Re: Minimize Correlation between Selected Observations

CaseyCodd · Posted 12-06-2017 11:22 AM

I am trying to write a model that selects items for an assessment. We have a measure of lexical similarity between item pairs that we would like to minimize. The intent is to select a set of items that are as diverse as possible. The similarity index is essentially a correlation matrix.

The code below seems to do what I want for simple problems (e.g., selecting 15 items from a pool of 100), but it does not scale well when either the pool or the number of items selected increase. Are there any suggestions on how to make this model more efficient? A large percentage of the elements in the correlation matrix are 0, if that affects any suggestions.

Thank you.

proc optmodel;
set QuestionIDs;
read data ItemData into QuestionIDs = [questionid];

num CSI {i in QuestionIDs,j in QuestionIDs} init 0;
read data tall into [Q1 Q2] CSI CSI[Q2,Q1]=CSI;

var x{QuestionIDs} BINARY;

constraint TotItems: sum{i in QuestionIDs}x[i]=15;

var Ynew{i in questionIDs, j in questionIDs: j>i} BINARY;
	constraint lin1{i in QuestionIDs, j in QuestionIDs: j>i}: Ynew[i,j] <= x[i];
	constraint lin2{i in QuestionIDs, j in QuestionIDs: j>i}: Ynew[i,j] <= x[j];
	constraint lin3{i in QuestionIDs, j in QuestionIDs: j>i}: Ynew[i,j] >= x[i]+x[j]-1;

min totCSI = sum{i in questionIDs, j in questionIDs: j>i}Ynew[i,j]*CSI[i,j];

solve with milp;

RobPratt · Posted 12-06-2017 12:48 PM

Assuming CSI[i,j] >= 0, your constraints lin1 and lin2 will naturally be satisfied because of the objective, so you could reduce the problem size by omitting them. If that doesn't help, please share the data.

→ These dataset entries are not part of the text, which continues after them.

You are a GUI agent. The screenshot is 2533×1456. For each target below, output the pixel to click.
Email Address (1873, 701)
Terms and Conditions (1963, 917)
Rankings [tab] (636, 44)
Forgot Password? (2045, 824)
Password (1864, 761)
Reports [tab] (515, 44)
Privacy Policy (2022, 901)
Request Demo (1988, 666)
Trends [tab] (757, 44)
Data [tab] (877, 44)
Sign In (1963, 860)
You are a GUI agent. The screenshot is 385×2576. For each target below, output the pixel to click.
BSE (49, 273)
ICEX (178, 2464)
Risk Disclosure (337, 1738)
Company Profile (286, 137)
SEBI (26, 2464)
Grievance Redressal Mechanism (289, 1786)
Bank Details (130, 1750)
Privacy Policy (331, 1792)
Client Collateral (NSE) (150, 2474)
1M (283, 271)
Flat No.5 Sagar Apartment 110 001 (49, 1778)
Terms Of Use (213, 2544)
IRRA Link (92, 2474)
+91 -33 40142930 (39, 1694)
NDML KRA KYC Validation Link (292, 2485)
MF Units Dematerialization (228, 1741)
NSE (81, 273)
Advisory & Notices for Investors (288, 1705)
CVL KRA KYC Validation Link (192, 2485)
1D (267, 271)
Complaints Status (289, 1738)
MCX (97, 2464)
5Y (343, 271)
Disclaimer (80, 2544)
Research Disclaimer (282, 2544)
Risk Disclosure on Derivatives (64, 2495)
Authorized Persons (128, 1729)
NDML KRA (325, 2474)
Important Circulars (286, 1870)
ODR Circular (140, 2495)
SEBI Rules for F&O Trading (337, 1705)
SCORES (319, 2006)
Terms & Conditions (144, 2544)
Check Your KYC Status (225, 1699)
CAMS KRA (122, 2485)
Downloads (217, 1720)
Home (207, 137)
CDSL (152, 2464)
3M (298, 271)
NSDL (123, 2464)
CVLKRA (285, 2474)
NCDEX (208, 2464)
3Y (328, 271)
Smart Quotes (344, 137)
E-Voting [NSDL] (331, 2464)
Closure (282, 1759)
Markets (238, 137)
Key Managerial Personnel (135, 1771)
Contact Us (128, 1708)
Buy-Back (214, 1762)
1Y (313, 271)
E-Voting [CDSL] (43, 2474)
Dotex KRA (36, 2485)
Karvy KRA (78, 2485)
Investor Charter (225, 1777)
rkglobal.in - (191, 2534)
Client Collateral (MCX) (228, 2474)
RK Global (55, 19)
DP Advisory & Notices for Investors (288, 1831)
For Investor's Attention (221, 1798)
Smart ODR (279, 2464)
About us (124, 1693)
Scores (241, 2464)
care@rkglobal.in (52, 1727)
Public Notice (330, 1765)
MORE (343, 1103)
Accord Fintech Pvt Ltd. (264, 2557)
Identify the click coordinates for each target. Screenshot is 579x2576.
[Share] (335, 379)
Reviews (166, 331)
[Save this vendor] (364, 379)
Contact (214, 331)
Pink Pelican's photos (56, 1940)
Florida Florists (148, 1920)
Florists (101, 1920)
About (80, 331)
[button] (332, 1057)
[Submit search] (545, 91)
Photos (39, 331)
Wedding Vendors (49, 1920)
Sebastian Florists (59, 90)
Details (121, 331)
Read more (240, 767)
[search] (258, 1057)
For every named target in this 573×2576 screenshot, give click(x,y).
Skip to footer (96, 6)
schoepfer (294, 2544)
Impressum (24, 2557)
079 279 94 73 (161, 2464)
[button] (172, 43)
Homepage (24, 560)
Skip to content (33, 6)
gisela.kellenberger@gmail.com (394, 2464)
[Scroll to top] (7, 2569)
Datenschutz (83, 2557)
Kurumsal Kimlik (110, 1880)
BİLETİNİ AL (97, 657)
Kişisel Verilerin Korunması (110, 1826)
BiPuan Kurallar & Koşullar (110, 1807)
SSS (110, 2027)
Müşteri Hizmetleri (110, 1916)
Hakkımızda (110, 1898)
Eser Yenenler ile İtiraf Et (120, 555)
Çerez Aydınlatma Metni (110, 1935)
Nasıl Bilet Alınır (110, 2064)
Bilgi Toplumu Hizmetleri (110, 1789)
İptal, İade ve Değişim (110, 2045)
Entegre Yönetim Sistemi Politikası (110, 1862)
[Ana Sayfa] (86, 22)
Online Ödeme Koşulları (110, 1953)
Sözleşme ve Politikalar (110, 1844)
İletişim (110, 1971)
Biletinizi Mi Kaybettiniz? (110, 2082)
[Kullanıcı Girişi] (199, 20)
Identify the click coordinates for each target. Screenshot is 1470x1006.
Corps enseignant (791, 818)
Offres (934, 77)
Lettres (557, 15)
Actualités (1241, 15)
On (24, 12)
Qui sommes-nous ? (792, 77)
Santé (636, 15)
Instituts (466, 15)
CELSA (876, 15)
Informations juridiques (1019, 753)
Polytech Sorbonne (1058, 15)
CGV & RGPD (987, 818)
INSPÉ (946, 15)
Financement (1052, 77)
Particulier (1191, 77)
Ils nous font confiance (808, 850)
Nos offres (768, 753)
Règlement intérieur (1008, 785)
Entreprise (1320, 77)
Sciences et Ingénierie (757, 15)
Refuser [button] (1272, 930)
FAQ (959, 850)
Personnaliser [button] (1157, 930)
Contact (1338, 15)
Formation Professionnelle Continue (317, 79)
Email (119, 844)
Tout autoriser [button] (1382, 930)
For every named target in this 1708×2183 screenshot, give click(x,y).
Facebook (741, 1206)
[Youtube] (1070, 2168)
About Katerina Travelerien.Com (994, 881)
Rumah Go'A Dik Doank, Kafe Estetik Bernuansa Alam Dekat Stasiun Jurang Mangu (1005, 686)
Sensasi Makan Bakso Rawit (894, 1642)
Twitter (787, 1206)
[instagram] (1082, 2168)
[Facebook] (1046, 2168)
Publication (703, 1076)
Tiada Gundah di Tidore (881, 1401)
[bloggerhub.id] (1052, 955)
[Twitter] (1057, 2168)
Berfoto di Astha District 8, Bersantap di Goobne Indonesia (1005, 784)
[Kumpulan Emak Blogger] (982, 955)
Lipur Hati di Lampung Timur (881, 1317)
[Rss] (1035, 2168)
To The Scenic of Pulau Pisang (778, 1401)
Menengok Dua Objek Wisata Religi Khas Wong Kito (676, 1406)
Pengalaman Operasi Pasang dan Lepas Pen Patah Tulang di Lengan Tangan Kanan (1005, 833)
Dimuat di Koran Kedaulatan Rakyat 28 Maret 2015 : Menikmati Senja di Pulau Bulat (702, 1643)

CaseyCodd · Posted 12-06-2017 02:09 PM

The selection variable X determines whether an individual item will appear on the test. Because CSI is about correlations (i.e., relationships between item pairs), I created Ynew to determine whether the pair X[i] and X[j] were both selected. Logically, Ynew[i,j] = X[i]*X[j]. In words, if both i and j are selected, then the item pair comprised of i and j is also selected. If either i or j is not selected, then the pair [i,j] is also not selected. The problem with Ynew[i,j]=X[i]*X[j] is that it is nonlinear. Therefore, I used the constraints lin1, lin2, and lin3 to linearize that relationship. Is there a better way to do this part?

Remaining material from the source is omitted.